Often, when a major disruption or disaster happens, lending institutions will put a hold on loan payments to compensate for the fact that many people may be facing serious disruptions with their income. Some of these holds are applied automatically to all lenders. For example, in response to COVID-19, the U.S. Department of Education put an automatic forbearance on all federal student loans between March 13 and September 30, 2020. Loans from other lenders may have different policies though, so confirm with your lender to be sure. 

One really important thing to note is that on some student loans, interest will continue to accrue on your loan throughout the deferment or forbearance period. While you’re under no obligation to make payments during that period, if you can afford to continue making at least minimum payments, it could be a big help in keeping compound interest from adding up while you wait for a return of your normal income. Fortunately, federal student loans will not accrue interest during the March 13-September 30 deferment or forbearance period.

3. Monitor your credit score and check your credit report for any negative marks

Keeping track of your credit score is relatively easy with the right tools. Monitoring your credit score on an ongoing basis can help you to stay in control of your financial wellness. You can also take quick action if you notice any sudden decreases in your credit score that you didn’t anticipate.
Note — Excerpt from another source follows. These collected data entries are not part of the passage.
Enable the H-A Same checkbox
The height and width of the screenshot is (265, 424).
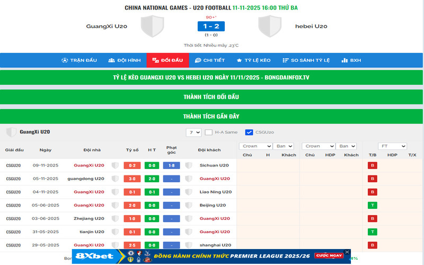click(x=209, y=132)
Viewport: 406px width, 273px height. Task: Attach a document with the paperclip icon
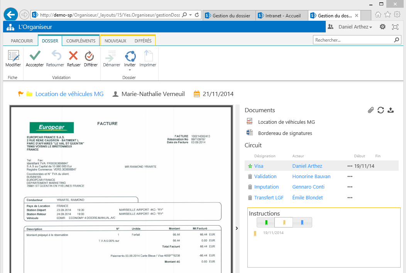370,110
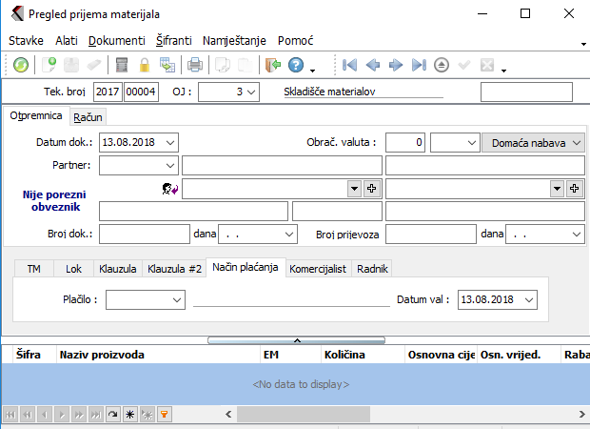
Task: Click the blue help question mark icon
Action: (x=296, y=65)
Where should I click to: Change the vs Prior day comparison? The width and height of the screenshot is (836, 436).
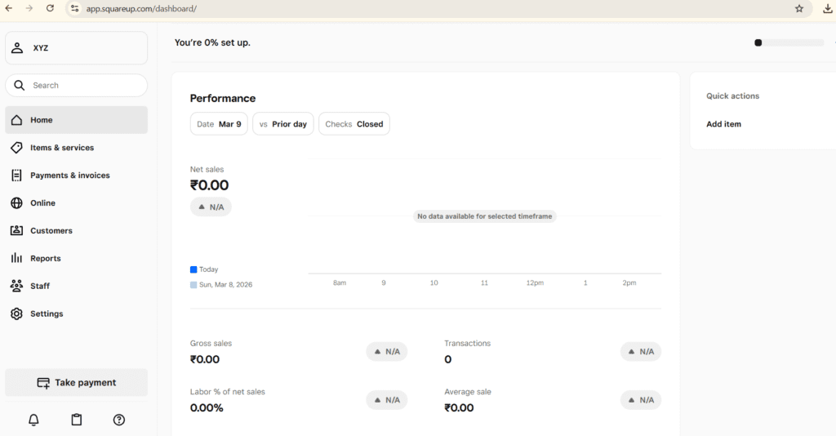(x=282, y=124)
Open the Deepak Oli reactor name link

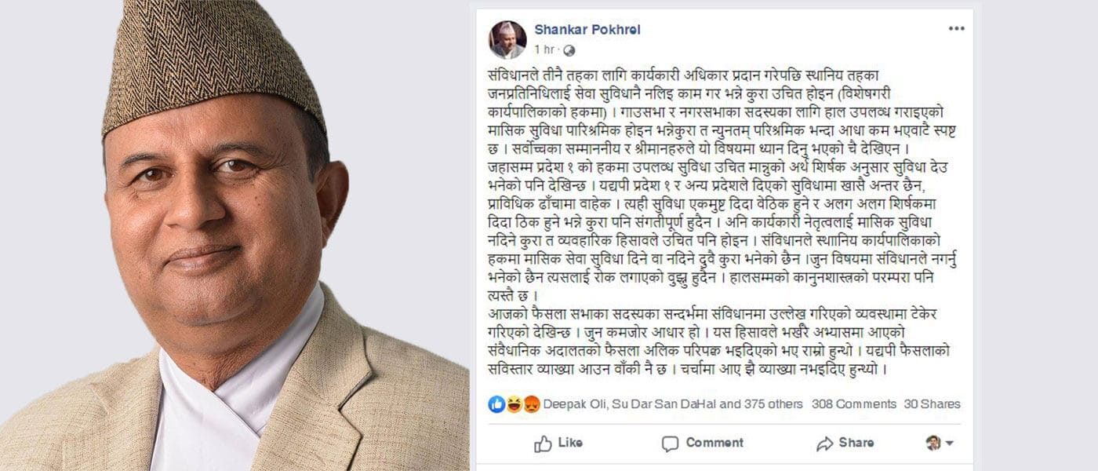click(572, 404)
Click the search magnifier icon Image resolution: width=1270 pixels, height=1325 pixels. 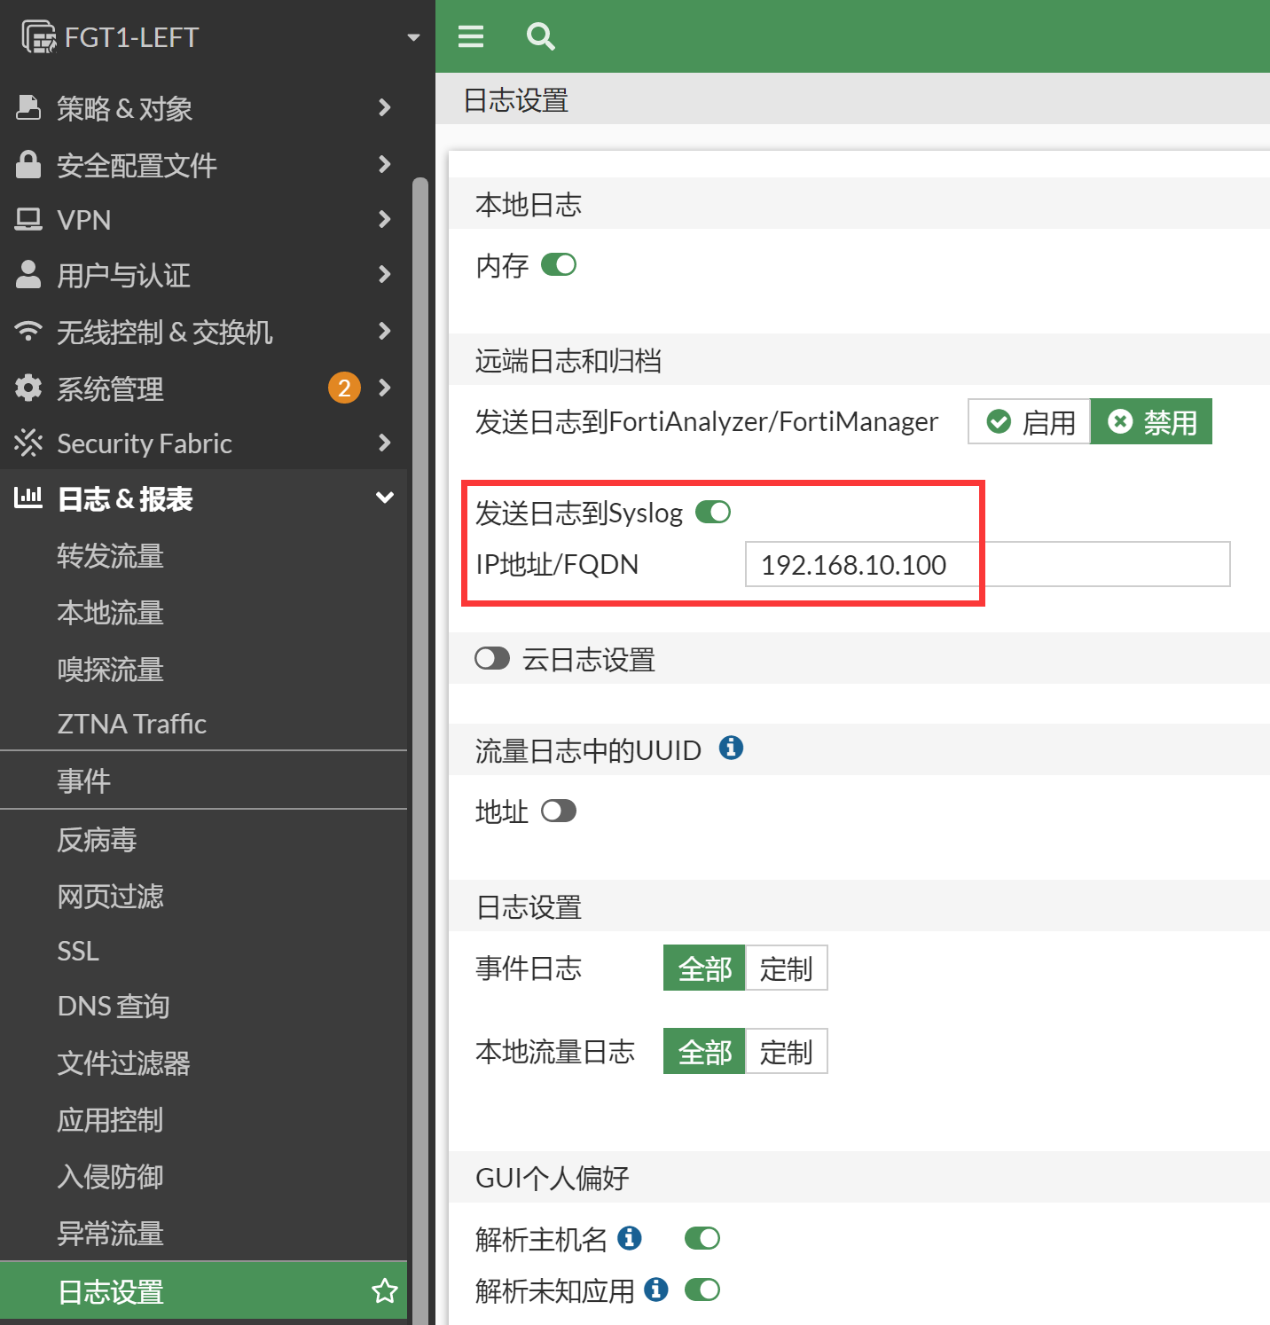[540, 36]
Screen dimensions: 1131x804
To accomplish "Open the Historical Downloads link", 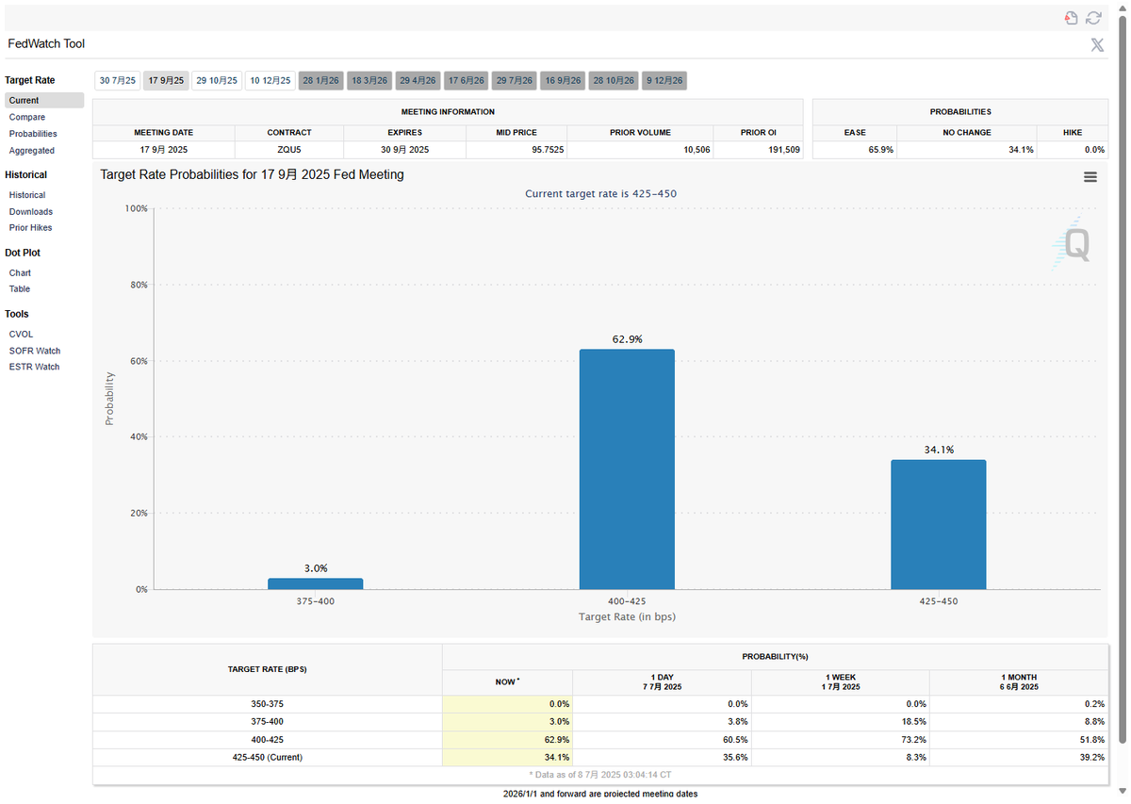I will coord(31,212).
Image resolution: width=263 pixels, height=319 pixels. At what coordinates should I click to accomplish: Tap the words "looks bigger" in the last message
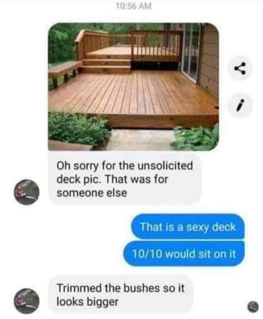87,302
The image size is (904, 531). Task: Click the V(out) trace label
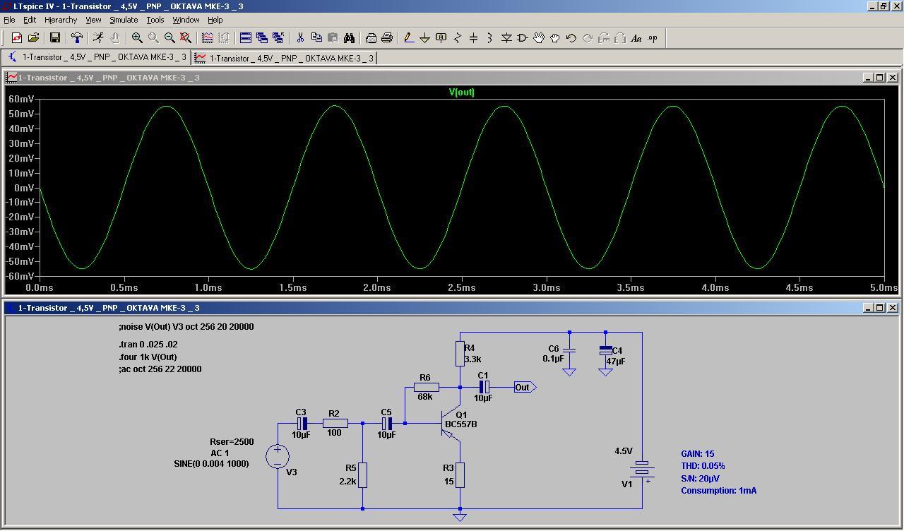(x=462, y=93)
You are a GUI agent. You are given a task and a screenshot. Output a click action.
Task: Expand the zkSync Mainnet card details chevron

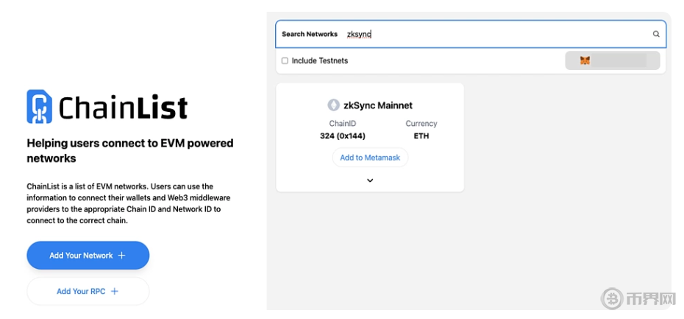click(370, 180)
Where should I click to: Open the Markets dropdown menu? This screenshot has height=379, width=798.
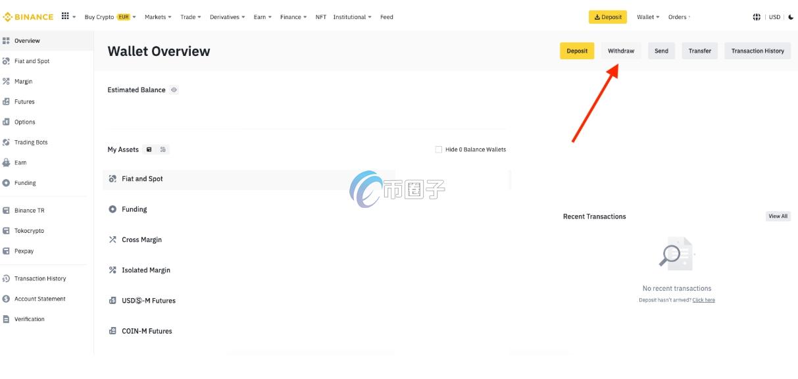pyautogui.click(x=158, y=17)
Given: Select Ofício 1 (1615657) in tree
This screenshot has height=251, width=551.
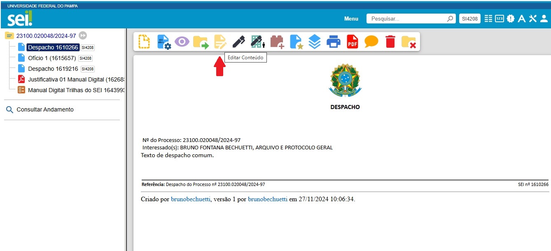Looking at the screenshot, I should pos(52,58).
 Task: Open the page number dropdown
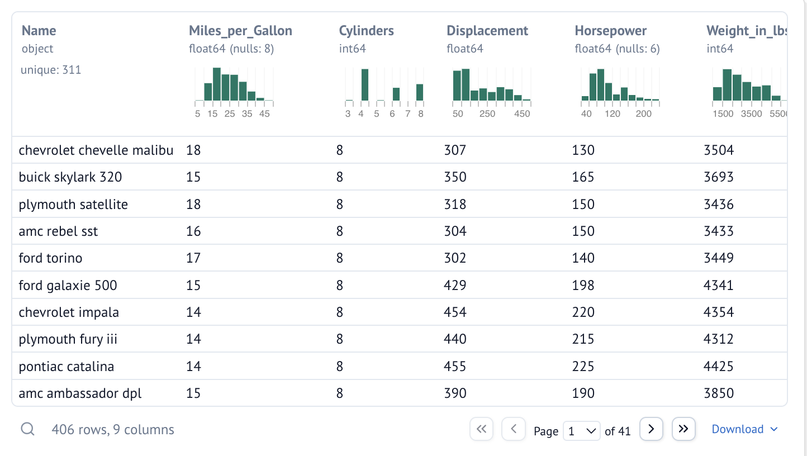[x=582, y=431]
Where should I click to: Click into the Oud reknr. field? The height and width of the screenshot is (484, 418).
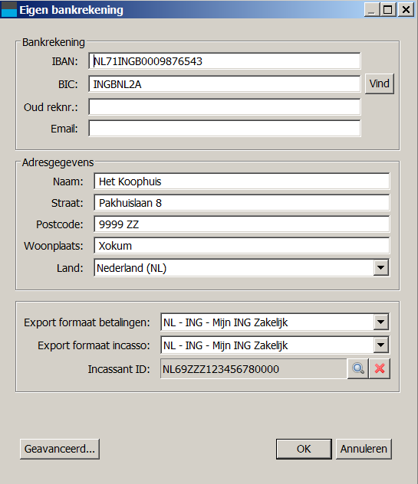click(x=225, y=106)
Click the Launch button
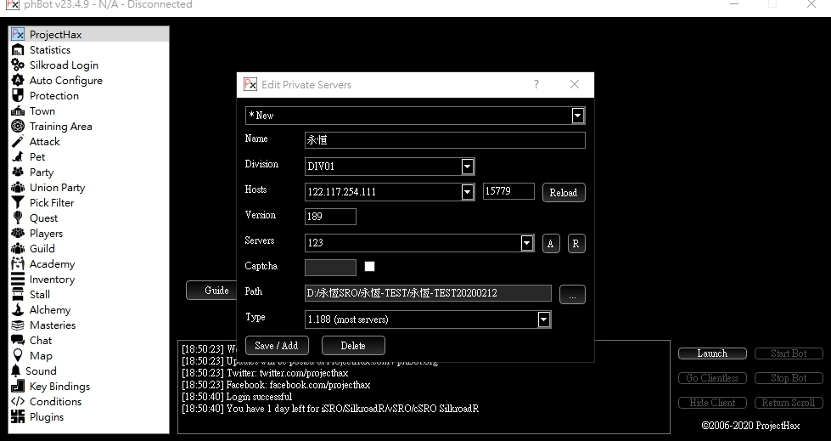The image size is (831, 441). click(712, 353)
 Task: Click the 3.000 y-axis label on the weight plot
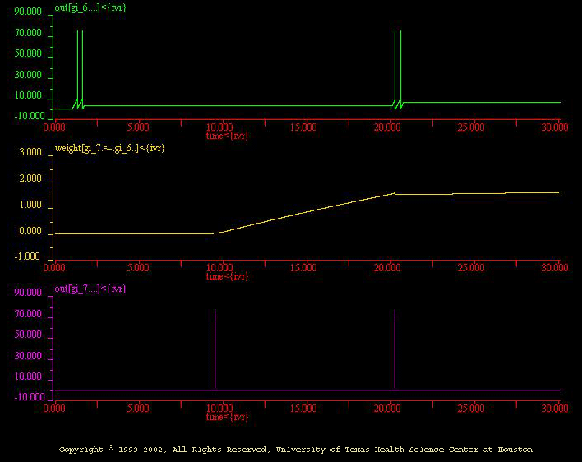tap(30, 153)

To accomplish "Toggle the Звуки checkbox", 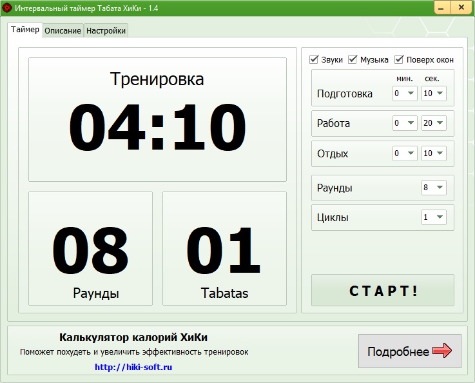I will [x=315, y=59].
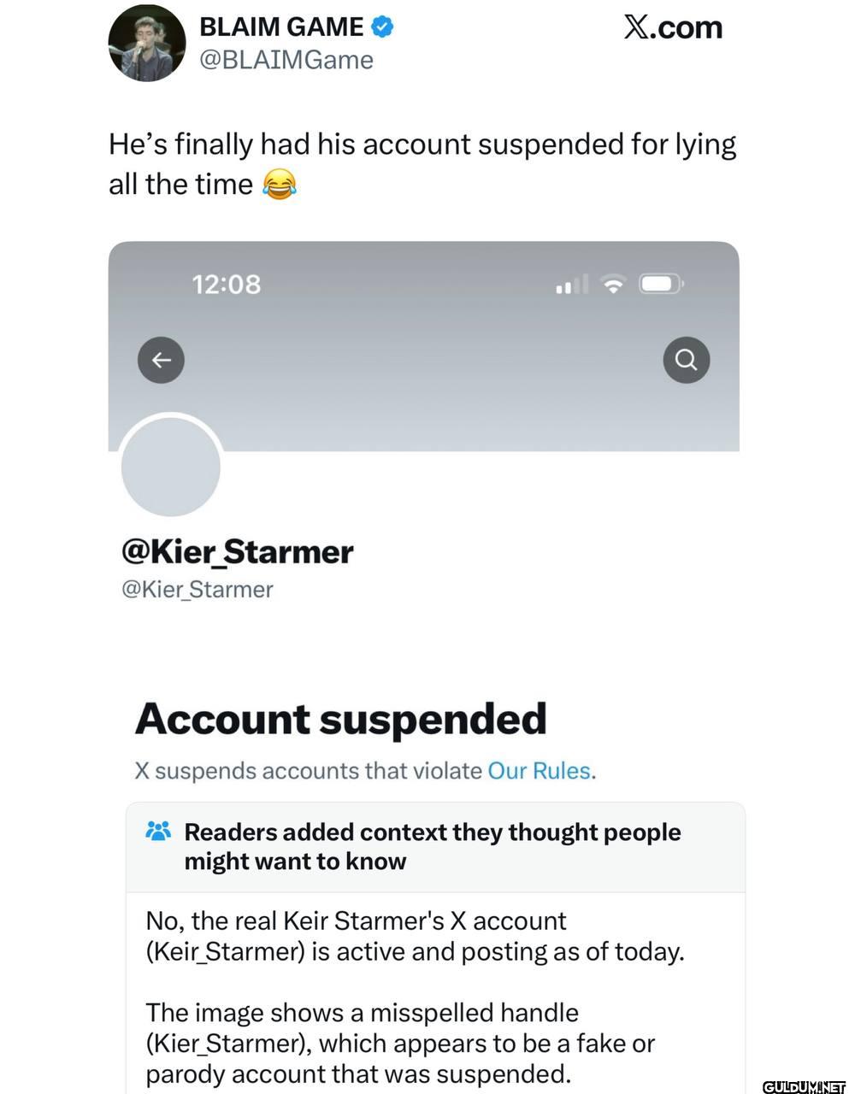This screenshot has height=1094, width=849.
Task: Click the blue verified badge
Action: (382, 27)
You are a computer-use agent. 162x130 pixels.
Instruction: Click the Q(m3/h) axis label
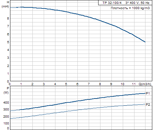click(145, 84)
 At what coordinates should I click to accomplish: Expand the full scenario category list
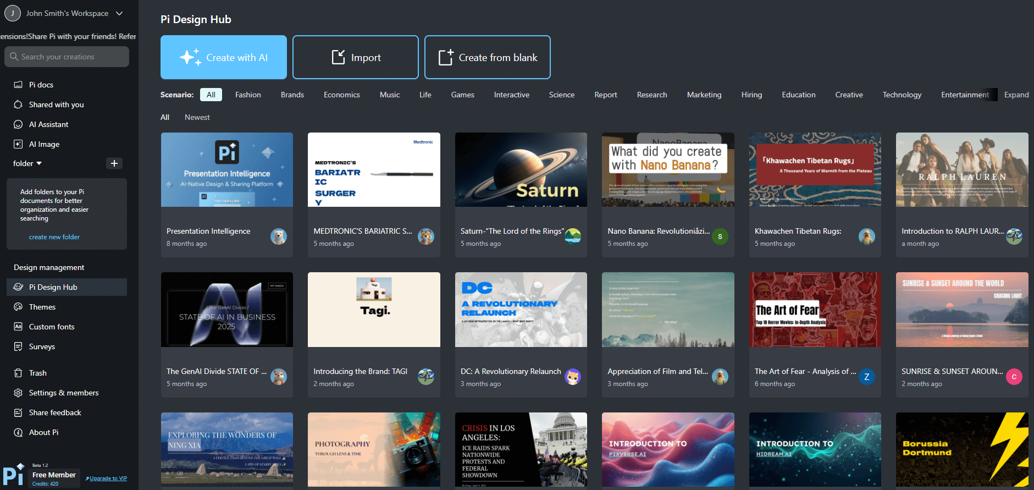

In addition to monitoring your credit score, it may also be useful to request a copy of your annual credit report. Your credit report is a full breakdown of your credit history that you can request for free from one of the three credit bureaus once a year. This can be useful to check, especially if you’ve taken any loan or debt deferments.

While pauses in payments during a deferment period typically shouldn’t result in negative marks on your credit history, it’s worthwhile to check that is really the case.. If you see a negative mark on your report, be sure to dispute that error with the appropriate bureau (Equifax, Transunion, Experian).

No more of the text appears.